Based on these comments over at Cold Fury, I’m going to have to say “both”. It’s not just a baseless insult, it’s a way to avoid discussing the issues by insisting that your opponent is not allowed to disagree with you.

Conveniently, if your opponent has served in a war, you can dodge the debate again by calling him a “baby-killer”. Both are about as productive as Ann Coulter calling everyone to her Left a “traitor”.

In the spirit of chicken-labeling, though, I decided to see how the argument held up when applied to other contentious public policy issues:

  • If you support gay marriage without sucking dick yourself, you're a chickencock.
  • If you oppose privatizing Social Security without relying on it as your sole method of retirement planning, you're a chickenstock.
  • If you insist that organic agriculture should replace conventional without saving your own waste products for fertilizer, you're a chickenshit.
  • If you insist that violence is always wrong but call the cops when someone mugs you, you're a chickenpacifist.
  • If you oppose legal abortion without adopting, you're a chickenparent.

I could go on, but I can’t come up with a single example that isn’t trivial, silly, or dishonest. Just like the original.

A new taste


Had a going-away dinner Wednesday night with friends and co-workers (they can decide which are which…), at a small, low-profile Japanese restaurant in San Mateo called Oidon (71 E. 4th Ave, second floor). A Good Time Was Had By All, and the sake was as good as the food.

I stopped by Mitsuwa on my way home this afternoon and picked up a bottle:

すいげい

I’m sure I’ll find a use for it.

Update. The calligraphy leaves me only 90% certain about the second character in the name, but I think it’s 酔鯨 (“Suigei” for the kana-impaired, meaning “drunk whale”). $40 for 1.8 liters, which is downright cheap compared to a good single malt scotch.

Practical Japanese Vocabulary


Today’s Rosetta Stone lesson could prove useful, in the right circumstances. Or perhaps it’s intended as a moral lesson…

perfectly innocent dialogue, innuendo inferred

Transcribed with pop-up furigana, the four sentences are:

彼女一口飲んでいます。
彼女はゴクゴク飲んでいます。
彼女吸っています。
彼女吹いています。

Stupid card tricks


Okay, I’ve adjusted to the fact that online credit-card processing systems are written by morons who can’t grasp that entering a 16-digit number is a lot easier if you can use whitespace between groups of digits, the way they’re printed on the damn cards. It’s mind-bogglingly trivial to do the right thing, but I can count on the fingers of one hand the number of sites who even try.

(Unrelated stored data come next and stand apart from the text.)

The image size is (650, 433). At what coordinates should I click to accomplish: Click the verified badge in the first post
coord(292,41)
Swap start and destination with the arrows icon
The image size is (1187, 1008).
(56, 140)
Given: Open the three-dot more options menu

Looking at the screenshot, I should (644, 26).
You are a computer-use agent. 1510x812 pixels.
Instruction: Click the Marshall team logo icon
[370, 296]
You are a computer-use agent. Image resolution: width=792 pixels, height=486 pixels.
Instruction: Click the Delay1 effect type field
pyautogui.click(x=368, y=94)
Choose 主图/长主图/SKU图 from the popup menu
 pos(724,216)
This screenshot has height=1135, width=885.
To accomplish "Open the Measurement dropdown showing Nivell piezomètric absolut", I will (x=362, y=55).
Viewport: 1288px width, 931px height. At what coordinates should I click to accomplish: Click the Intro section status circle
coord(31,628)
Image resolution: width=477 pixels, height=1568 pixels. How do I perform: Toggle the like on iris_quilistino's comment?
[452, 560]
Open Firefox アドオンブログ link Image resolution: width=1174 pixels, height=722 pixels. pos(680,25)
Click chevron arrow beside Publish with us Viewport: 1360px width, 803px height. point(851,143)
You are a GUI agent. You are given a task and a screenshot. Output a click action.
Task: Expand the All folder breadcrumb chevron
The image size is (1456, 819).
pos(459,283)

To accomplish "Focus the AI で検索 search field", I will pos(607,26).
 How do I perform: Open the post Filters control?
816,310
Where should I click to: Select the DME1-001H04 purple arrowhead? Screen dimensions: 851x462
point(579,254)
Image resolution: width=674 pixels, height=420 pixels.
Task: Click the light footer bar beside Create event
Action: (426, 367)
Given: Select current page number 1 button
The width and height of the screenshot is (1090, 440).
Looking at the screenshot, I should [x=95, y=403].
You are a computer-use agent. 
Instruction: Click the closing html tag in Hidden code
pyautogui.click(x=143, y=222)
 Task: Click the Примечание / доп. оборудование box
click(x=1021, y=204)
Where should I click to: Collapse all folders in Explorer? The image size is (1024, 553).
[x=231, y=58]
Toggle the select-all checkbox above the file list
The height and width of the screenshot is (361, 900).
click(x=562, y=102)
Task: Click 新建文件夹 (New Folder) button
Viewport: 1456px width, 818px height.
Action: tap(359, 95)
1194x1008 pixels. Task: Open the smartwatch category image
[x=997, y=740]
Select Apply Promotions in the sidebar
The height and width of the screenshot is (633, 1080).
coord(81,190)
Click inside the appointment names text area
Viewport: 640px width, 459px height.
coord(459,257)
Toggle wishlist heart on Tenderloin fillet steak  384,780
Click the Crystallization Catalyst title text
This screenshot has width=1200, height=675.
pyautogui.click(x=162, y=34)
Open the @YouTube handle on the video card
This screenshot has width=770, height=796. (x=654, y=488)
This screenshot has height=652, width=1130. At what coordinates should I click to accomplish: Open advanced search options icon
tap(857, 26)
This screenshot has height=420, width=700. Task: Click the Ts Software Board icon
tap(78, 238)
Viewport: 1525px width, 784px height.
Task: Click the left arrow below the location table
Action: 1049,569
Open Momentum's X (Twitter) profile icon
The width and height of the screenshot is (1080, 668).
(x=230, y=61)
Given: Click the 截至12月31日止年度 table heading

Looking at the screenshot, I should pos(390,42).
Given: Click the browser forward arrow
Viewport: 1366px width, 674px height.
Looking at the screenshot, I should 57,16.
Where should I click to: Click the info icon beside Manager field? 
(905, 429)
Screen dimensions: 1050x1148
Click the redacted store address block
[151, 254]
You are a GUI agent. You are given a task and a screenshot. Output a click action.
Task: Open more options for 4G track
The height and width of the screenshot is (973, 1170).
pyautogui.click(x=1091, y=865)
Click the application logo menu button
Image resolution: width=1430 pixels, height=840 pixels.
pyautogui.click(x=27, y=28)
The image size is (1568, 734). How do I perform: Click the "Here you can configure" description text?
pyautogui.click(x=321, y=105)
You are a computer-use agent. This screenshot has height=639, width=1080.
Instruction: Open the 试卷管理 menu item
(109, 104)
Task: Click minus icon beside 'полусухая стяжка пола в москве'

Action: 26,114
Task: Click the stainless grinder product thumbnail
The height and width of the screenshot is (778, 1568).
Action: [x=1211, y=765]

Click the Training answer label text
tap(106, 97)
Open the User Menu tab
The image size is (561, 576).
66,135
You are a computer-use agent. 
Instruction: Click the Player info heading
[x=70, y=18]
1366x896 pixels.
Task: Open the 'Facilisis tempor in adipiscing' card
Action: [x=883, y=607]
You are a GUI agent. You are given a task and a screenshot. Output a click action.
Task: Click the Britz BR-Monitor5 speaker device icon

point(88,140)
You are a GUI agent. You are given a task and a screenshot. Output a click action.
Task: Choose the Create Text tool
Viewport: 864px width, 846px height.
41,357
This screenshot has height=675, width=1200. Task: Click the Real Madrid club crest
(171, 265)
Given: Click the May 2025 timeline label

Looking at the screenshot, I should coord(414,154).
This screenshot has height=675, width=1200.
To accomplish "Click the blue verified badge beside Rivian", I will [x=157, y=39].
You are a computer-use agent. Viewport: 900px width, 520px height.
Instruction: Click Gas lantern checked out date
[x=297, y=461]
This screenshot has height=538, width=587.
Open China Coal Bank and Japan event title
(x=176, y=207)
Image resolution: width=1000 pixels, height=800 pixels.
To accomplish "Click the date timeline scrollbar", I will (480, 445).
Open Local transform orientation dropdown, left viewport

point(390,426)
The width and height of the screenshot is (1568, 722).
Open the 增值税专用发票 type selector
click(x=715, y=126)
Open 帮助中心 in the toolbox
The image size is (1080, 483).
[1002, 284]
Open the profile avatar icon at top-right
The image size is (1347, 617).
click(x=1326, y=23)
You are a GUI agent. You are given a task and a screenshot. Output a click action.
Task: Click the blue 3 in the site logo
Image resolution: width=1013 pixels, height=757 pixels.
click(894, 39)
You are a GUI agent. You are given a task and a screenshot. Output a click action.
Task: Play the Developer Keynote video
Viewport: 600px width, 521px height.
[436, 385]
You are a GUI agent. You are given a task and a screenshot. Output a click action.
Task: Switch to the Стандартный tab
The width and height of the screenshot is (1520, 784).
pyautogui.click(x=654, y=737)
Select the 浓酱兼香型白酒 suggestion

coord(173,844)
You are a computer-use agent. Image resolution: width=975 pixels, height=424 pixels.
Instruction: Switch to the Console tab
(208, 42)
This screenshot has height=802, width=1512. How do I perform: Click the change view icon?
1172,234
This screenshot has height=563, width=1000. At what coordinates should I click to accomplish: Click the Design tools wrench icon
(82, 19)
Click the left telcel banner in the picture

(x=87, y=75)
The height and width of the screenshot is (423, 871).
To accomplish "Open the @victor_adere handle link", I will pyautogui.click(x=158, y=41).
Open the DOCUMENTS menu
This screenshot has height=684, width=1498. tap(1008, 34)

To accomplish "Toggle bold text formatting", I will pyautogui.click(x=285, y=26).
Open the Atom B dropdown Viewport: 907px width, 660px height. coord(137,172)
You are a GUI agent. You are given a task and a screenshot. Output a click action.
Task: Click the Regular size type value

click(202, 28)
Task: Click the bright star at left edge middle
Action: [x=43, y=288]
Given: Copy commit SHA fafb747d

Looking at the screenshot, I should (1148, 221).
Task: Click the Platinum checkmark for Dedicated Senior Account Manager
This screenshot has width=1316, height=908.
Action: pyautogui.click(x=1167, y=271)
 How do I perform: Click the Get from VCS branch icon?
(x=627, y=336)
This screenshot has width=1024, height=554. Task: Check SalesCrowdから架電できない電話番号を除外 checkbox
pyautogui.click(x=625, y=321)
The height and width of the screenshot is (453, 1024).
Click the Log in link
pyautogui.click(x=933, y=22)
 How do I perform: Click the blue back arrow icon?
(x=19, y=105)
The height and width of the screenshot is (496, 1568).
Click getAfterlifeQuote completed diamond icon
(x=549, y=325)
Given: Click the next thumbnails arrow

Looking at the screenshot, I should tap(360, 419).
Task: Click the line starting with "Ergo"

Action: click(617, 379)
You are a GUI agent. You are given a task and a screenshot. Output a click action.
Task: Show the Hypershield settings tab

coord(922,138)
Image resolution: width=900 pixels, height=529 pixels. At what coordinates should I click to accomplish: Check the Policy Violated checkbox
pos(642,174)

Today was the first time, though, that I had a form reject me because I left out the leading zero in the expiration month. Blech.

Surfing Identity


So, nearly two weeks after I gave notice at my current job, I finally got the written offer letter and new-hire packet from the new one. I wasn’t terribly worried about the offer suddenly being withdrawn, leaving me out of work; anything that happened would be at best a temporary HR glitch, and I’m in excellent shape financially.

The worry came when I read the current version of the I-9 form and searched the house for acceptable documentation. I’ve never had a passport, and I couldn’t find either my Social Security card or a copy of my birth certificate. They’re both around here somewhere, but I haven’t needed them in 12 years, and my filing system is a touch “chaotic”.

Applying for a new SS card is easy, but they mail it to you in 7-10 days. It might arrive in time, but it might not. So I went to Google and asked it to conjure up the appropriate department of the Ohio state government for acquiring birth certificates.

I expected to get a short list of random offices with phone numbers. What I got instead was a long list of companies who will cheerfully sell you certified copies of birth certificates online, “just what you need to prove citizenship!”. Some of them looked reputable, others looked more than a little dodgy. The ones who promised the fastest service tended to look the dodgiest, taking shortcuts in the critical area of verifying your identity. Your credit card, yes; your right to have a certified copy of someone’s birth certificate, not so much.

So I called Mom. Her I trust.

向いて歩こう


Don’t ask me why…

向いて歩こう
がこぼれないように
思い出す 
一人ぼっちの

向いて歩こう
にじんだをかぞえて
思い出す 
一人ぼっちの

  幸せは 
  幸せは 

向いて歩こう
がこぼれないように
泣きながら 歩く
一人ぼっちの

思い出す 
一人ぼっちの

  悲しみは のかげに
  悲しみは のかげに

向いて歩こう
がこぼれないように
泣きながら 歩く
一人ぼっちの
一人ぼっちの

…but if you must know. [update: changed the link to a site with better romanization and translation]

more...

Things that climb trees


Update 7/9/2005: based on today’s RS lesson, I’ve decided that I misunderstood noboru-koto in this context. I’m mulling it over, and will correct and update when I’ve sorted out “koto” more thoroughly; the romanization point stands, but my first example is incorrectly analogized to karumono, and incorrectly translated as well.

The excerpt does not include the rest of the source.